Cuando tuvo mi nombre un lugar en el aire
y me llamaron «Julia» para hacerme más sitio.
De Mariposa en cenizas (1959)
3. Extraña juventud
Hundir las manos en el agua
del tiempo. Ir al fondo
mismo del futuro que pasa.
Descender por sonidos
que antes nadie escuchara,
sabiendo que no existen
la vida y la esperanza.
Deshacer el ovillo
dentro del alma
desnudando a los mitos
con un golpe de luz en la mirada.
Vivir, por vivir hoy
no por vivir mañana.
Estar siempre en la punta
de polvo de la espada.
Beber despacio el tiempo
–el nuestro y nuestra nada–.
Acariciar de noche
las estrellas mojadas.
Y de día esos labios
en que el dolor se para
indicando que hay algo
extraño que no pasa.
De Extraña juventud (1962)
4. La trampa
Julia Uceda, qué has hecho de tu sombra.
Mujer sin huella, cuerpo
sin apellido,
denominas al humo, a las lluvias y al viento.
A todo lo que pase y se borre y se pierda.

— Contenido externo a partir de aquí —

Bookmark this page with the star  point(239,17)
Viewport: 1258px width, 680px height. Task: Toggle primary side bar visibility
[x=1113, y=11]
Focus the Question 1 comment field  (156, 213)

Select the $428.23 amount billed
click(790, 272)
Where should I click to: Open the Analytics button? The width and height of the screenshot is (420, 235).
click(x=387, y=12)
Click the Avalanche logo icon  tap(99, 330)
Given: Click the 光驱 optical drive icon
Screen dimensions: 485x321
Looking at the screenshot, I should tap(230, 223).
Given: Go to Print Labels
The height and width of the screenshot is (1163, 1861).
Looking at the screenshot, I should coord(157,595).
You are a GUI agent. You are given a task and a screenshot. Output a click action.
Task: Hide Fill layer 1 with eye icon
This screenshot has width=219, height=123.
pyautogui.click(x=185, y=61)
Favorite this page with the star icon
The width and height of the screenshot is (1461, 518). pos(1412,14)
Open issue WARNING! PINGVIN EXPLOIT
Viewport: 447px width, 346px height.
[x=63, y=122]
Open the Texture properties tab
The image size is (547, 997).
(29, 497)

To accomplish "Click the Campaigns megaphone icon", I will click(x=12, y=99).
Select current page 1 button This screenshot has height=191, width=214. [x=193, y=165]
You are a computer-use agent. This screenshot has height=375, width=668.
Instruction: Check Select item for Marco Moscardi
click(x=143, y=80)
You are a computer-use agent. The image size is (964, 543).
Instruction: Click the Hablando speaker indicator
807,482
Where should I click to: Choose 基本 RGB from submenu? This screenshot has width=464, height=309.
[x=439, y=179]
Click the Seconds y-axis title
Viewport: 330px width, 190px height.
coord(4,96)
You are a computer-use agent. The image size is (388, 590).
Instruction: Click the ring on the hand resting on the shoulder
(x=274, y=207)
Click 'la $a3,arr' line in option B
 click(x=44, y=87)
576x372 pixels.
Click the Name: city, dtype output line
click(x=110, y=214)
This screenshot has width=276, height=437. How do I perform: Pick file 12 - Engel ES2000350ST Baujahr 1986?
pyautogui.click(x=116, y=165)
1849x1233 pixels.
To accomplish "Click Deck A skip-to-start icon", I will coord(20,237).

Has buscado una voz por donde había
viejos mitos desiertos.
Has adorado dioses derribados
en hondos agujeros,
y ahora todas las aguas de la tierra
lloran desde los montes por tu cuerpo
donde muere la muerte. Y donde muere
la vida al mismo tiempo.
Mujer con los brazos mojados
en el antiguo corazón de un cuento,
con las espaldas frente al Todo
y las pupilas derribando miedos,
las viejas madres-muertes harán rondas
para que pudra tu secreto,
y escuches en los muros de tu vientre
un golpear de pétalos y huesos
y graves caracoles masculinos
en las tardes de invierno.
Te rozarán la frente largas dudas
como ásperas lenguas de perro.
Escupirán inviernos en tu llama
porque has jugado con su fuego
y mostrarán de ti, cuando te vayas,
un helado cerebro.
De Extraña juventud (1962)
5. La extraña
La fatica è sedersi senza farsi notare.
Cesare Pavese, Il vino triste
Me levanté sin que se dieran cuenta
y salí sin hacerme notar.
Había estado todo el día
entre ellos, intentando
hacerme oír,
procurando decirles
lo que me habían encargado.
Pero el recado que me dieron
no era preciso. El humo,
la música, el ruido de las risas
y de los besos –estallaban
como las rosas en el aire–,
eran más fuertes que mi voz. Cansada
de mi trabajo inútil,
me levanté,
abrí la puerta
y salí del hermoso lugar.
Desde la calle
miré por la ventana: nadie había
advertido mi ausencia.
Caminé. Volví el rostro:
ninguno me seguía.
De Sin mucha esperanza (1966)
6. Antígona
Yo sé
que un día
voy a salir por estas calles,
como un trozo de llama,
quemando el aire con mi grito;
incendiando los lechos
y las fuentes.
No me compréis con lágrimas.
No tendáis vuestra mano
hacia este falso mármol
de las mías.
No me digáis,
no me digáis
ya más…
Lo sé ya todo.
Cerrad las puertas,
liberad a los perros
y a los pájaros, regad
las flores: será
la última vez…
Y no dejéis
que los grifos abiertos
inunden las estancias:
que el pétalo amarillo
de las horas encienda
de frío sol los ámbitos vacíos.
Después, dejadme
dormir.
De Sin mucha esperanza (1966)
7. Noroeste
Si intentara decirlo
no sabría: el tiempo
y el espacio jugaban
una danza en el tronco de los árboles.
Cómo poner en su lugar
–tiempo y espacio– lo innombrable:
el vacío. No el vacío que está en el Diccionario,
definido y concreto,
sino el real, el otro, el sin palabras.
Ese que ni parece una palabra. Que no tiene
ni siquiera un idioma, una música, un gesto.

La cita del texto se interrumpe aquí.